Oster showed the jury an enlarged photo of the bruising a guard’s grip left of her arm and played part of the 911 call that Karen Feld made describing an assault by guards. “You need to arrest these guys,” she said.

Kirtland said Karen Feld was not injured and instead she kicked one guard in the legs and groin. She said as the rabbi called mourners to the living room for the religious service, she “made a beeline” for the back bedroom where her aunt Shirley stored possessions.

Kirtland said a guard asked her not to enter, and she exploded in a rage, throwing a glass of wine on one guard and shouting obscenities and anti-Semitic remarks. “The mourners are shocked. The service stops. The rabbi doesn’t know what to say,” Kirtland said.

Oster acknowledged that Karen Feld yelled things she’s not proud of, but he said the brain injury causes her to lose control of her speech, become volatile and unpredictable. “It’s as if she has a demon inside of her,” Oster said.

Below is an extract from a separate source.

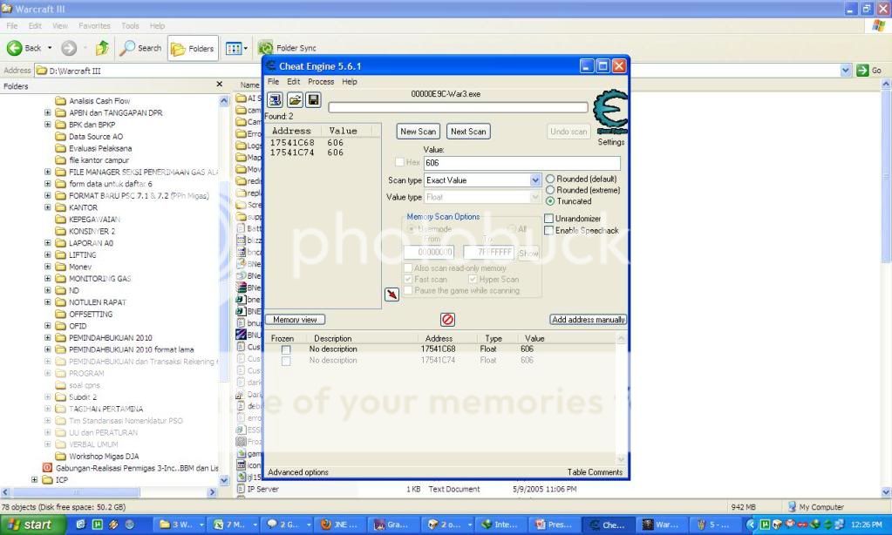
Task: Open the Scan type dropdown
Action: coord(535,180)
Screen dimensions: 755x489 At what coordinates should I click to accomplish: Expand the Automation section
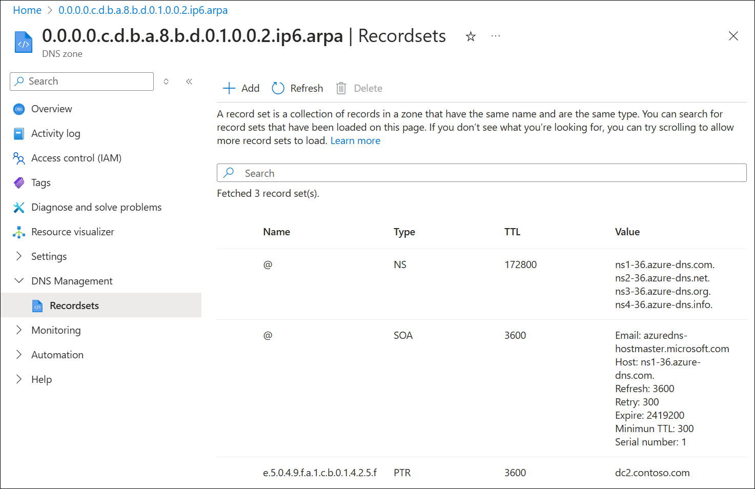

Kirtland said Karen Feld’s account can’t be trusted because she admits her condition leaves her confused and with severe memory problems. He said the security guards escorted her into the hall, where Kenneth Feld came out to try to calm her until she threw a punch at him. He said the guards then escorted her out, with one holding her by the arm to defend himself as she kicked at him. He showed a hospital record indicating she was in the emergency room 92 minutes before being discharged with orders to take Tylenol.

Kirtland said Karen Feld has a pattern of becoming uncontrollable when she doesn’t get her way, and cited subsequent confrontations in which she was thrown out of a concert and an airport but claimed she did nothing wrong.

“It’s all make-believe, ladies and gentleman,” Kirtland said, sounding a little like an announcer at the circus.